Whats a good app to see other drivers on the road? Im using an iPhone

I did a search but can't find any post that list like a top 5 kinda thing


----------



## DocT (Jul 16, 2015)

Download the Uber app (rider version). It will show the closest 8 drivers in your vicinity, including yourself if you're online.


----------



## Merc7186 (Jul 8, 2017)

DocT said:


> Download the Uber app (rider version). It will show the closest 8 drivers in your vicinity, including yourself if you're online.


...that is crazy talk sir.


----------



## Pir8pete (Jan 11, 2016)

here's the thing, i was happily using the older rider app just the other day. i logged out of it now it gives me an error when trying to log back in.
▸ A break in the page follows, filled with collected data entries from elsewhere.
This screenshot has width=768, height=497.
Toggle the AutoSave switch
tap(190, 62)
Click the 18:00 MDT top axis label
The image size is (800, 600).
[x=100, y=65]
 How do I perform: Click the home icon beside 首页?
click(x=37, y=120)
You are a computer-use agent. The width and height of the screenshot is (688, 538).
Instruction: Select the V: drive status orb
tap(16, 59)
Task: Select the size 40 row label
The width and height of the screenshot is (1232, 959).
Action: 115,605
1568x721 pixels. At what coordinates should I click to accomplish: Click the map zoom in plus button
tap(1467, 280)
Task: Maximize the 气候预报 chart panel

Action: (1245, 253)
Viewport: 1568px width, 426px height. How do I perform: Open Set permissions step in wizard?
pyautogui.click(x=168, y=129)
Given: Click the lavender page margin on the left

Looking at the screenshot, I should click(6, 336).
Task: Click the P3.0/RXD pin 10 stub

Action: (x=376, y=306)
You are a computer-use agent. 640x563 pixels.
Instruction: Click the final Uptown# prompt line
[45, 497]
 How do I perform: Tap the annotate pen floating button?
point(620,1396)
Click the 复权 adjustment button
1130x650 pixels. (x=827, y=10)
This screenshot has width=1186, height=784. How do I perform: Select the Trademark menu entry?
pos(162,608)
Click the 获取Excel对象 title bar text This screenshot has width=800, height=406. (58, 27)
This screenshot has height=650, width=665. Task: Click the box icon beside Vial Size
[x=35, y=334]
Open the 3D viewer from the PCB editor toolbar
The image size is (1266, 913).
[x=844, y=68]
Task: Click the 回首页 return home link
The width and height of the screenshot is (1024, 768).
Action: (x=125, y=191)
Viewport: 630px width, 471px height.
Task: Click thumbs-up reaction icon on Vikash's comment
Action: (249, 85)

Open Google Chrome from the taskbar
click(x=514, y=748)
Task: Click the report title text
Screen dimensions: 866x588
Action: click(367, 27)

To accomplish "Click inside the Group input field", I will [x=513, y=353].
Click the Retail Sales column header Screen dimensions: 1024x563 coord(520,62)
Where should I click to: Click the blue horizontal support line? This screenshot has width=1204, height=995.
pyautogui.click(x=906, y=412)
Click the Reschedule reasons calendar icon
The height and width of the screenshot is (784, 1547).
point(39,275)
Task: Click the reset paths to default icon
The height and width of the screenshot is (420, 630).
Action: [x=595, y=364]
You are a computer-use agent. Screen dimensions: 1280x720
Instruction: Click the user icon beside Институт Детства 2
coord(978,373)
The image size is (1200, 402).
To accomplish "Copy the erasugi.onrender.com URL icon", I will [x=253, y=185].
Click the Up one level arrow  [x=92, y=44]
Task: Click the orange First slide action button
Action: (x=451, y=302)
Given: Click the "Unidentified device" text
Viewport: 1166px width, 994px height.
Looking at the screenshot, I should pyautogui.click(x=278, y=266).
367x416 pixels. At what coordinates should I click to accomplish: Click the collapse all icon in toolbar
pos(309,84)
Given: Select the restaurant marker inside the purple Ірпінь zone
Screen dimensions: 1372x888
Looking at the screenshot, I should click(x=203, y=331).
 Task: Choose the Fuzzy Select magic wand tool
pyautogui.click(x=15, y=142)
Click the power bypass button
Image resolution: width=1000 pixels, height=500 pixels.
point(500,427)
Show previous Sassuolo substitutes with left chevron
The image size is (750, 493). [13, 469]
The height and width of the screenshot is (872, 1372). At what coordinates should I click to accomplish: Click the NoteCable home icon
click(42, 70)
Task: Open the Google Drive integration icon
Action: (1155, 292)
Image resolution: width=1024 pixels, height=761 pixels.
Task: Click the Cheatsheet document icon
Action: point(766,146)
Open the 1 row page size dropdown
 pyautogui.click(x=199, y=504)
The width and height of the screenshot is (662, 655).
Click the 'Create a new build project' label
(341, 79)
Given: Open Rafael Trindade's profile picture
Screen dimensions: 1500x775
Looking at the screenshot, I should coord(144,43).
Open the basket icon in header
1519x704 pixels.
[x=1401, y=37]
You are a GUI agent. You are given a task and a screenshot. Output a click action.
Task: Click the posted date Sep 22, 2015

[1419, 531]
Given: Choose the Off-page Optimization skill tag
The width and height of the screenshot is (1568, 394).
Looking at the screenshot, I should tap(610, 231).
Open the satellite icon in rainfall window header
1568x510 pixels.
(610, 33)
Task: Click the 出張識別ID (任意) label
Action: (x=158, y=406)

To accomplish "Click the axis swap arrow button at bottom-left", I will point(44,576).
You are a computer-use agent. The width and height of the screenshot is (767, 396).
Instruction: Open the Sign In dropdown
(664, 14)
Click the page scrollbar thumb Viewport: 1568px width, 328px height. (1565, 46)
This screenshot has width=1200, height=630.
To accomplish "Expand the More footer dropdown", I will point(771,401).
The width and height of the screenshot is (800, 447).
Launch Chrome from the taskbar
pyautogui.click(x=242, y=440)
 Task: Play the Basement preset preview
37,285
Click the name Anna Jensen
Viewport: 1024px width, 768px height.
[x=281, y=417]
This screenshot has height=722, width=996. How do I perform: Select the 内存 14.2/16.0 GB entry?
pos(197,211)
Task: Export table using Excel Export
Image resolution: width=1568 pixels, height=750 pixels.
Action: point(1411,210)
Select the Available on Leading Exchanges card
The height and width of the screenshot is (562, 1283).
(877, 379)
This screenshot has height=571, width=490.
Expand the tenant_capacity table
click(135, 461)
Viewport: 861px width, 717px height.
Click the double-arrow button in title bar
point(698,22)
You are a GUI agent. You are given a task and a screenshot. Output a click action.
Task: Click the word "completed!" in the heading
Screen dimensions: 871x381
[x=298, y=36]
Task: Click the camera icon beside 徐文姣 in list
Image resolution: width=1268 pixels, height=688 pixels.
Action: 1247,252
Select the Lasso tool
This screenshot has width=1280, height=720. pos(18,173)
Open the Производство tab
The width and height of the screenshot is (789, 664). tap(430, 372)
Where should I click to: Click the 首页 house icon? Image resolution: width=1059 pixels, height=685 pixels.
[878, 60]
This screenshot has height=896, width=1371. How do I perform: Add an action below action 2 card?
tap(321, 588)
So i downloaded the newest app and i can login. I then switch back to the old app again and retried and no go still get the error. If i try a very old app it just keeps thinking to login, if i try one thats just alittle newer then it prompts to upgrade it when logging in. This sucks I have the perfect setup and ruined it. I could see all the cars anywhere, and what the actual surge was at.

I thought there was an app called GO thats now not in the app store anylonger. It showed drivers and the surge. it had a pin drop with picture of a bear on the pin drop


----------



## DocT (Jul 16, 2015)

Pir8pete said:


> here's the thing, i was happily using the older rider app just the other day. i logged out of it now it gives me an error when trying to log back in. So i downloaded the newest app and i can login. I then switch back to the old app again and retried and no go still get the error. If i try a very old app it just keeps thinking to login, if i try one thats just alittle newer then it prompts to upgrade it when logging in. This sucks I have the perfect setup and ruined it. I could see all the cars anywhere, and what the actual surge was at.


What you described, is EXACTLY what happened to me 2 days ago. I had a very old version from 2016. I opened the app, but it went into login. Did the login, but it said the app version is no longer supported, and to download new version. No thanks. Kept trying to login, but no go. So now I'm using the new version which is total crap.


----------



## Pir8pete (Jan 11, 2016)

uber change something the way their system accepts the login. I think to use the old version we'd need it to have the phone number login.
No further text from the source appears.